> [STATED EXERCISE 1]:
In the butternut squash souffle recipe below, copy the part from "2. Place butternut" to "or until set.", substituting "container" for "bowl".
> [STATED EXERCISE 2]:
Turn the paragraph of the butternut squash souffle recipe below that begins "3. In prepared dish" into a short list of steps, keeping its main facts.
> [STATED EXERCISE 3]:
Using the butternut squash souffle recipe below, answer these:
(a) To what temperature is the oven preheated?
(b) How long is the squash microwaved?
(c) How much skim milk is used?
======== GIVEN TEXT
Butternut Squash Souffle
3 cups cubed peeled butternut squash
1/4 cup sugar
1/4 cup skim milk
1 teaspoon vanilla extract
Salt to taste
1 tablespoon all-purpose flour
1/4 teaspoon ground nutmeg
1/2 teaspoon ground cinnamon
1 egg
1/4 cup crushed honey nut toasted whole grain oat cereal
1 tablespoon light brown sugar

1. Preheat oven to 400F. Coat 1-quart baking dish with nonstick cooking spray.

2. Place butternut squash in microwave-safe bowl with a little water, microwave until soft, 6-8 minutes. Drain and mash.

3. In prepared dish, combine mashed squash, sugar, milk, vanilla, salt, flour, nutmeg, cinnamon and egg, mixing well. Combine cereal and brown sugar. Sprinkle on top. Bake 20 minutes or until set.
================
======== RECORDS SHOWN
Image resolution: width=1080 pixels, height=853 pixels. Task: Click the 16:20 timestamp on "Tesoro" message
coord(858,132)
================
======== RECORDS SHOWN
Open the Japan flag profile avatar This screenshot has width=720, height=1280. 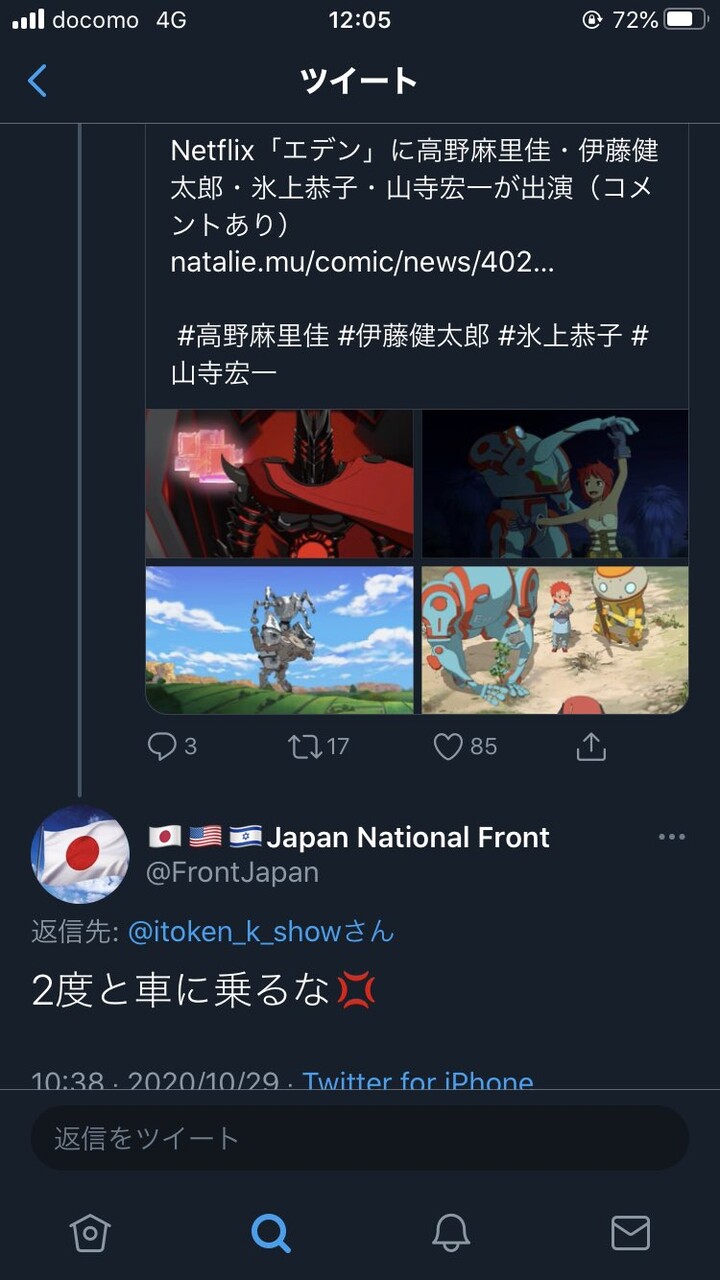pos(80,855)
================
> [COMPLETE ANSWER 1]:
2. Place butternut squash in microwave-safe container with a little water, microwave until soft, 6-8 minutes. Drain and mash.

3. In prepared dish, combine mashed squash, sugar, milk, vanilla, salt, flour, nutmeg, cinnamon and egg, mixing well. Combine cereal and brown sugar. Sprinkle on top. Bake 20 minutes or until set.

> [COMPLETE ANSWER 2]:
- Combine the mashed squash, sugar, milk, vanilla, salt, flour, nutmeg, cinnamon and egg in the prepared dish, and mix well.
- Combine the cereal and brown sugar, and sprinkle on top.
- Bake 20 minutes or until set.

> [COMPLETE ANSWER 3]:
(a) 400F
(b) 6-8 minutes, until soft
(c) 1/4 cup